Mineral composition of bread wheat lines with introgressions of alien genetic material

Abstract

Background. Modern bread wheat (Triticum aestivum L.) cultivars developed mainly to increase productivity often contain low concentrations of minerals in their grain. Wild and primitive wheats demonstrate rich genetic diversity, including the content of minerals in the grain, and can be used to improve the wheat gene pool for this trait. The aim of this work was to study the mineral composition in the grain of bread wheat lines with introgressions of the genetic material from Triticum L. spp.Materials and methods. We studied parental spring bread wheat cultivars, accessions of tetraploid and hexaploid Triticum spp., and 20 introgressive lines obtained on their basis in 2018 and 2020. Concentrations of macro- (K, P, Ca, and Mg) and micronutrients (Zn, Fe, Cu, and Mn) were measured using atomic emission spectrometry with inductively coupled plasma, and total protein content in wheat grain according to GOST 10846-91. The data were processed using the Statistica 10.0 and MS Excel software packages.Results and conclusion.
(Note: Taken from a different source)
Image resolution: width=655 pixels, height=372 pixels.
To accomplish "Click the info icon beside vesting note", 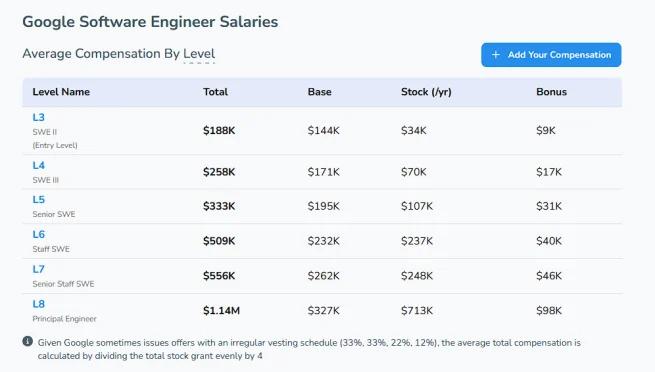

The content of minerals in the grain of Triticum spp. was higher than in T. aestivum cultivars (the twoyear average difference was 1,02 to 2,13-fold, depending on the studied mineral). Most of the lines with alien genetic material exceeded their parent bread wheat cultivars in Zn, Fe, Cu and Mn content and came close to them in the levels of N, P, Mg and K. ANOVA established a statistically significant impact of the genotype, environment, and genotype × environment interaction on the variation of the grain macro- and micronutrient content. Lines with a consistently high concentration of grain minerals and high productivity were identified. These lines are of interest for wheat breeding for grain quality.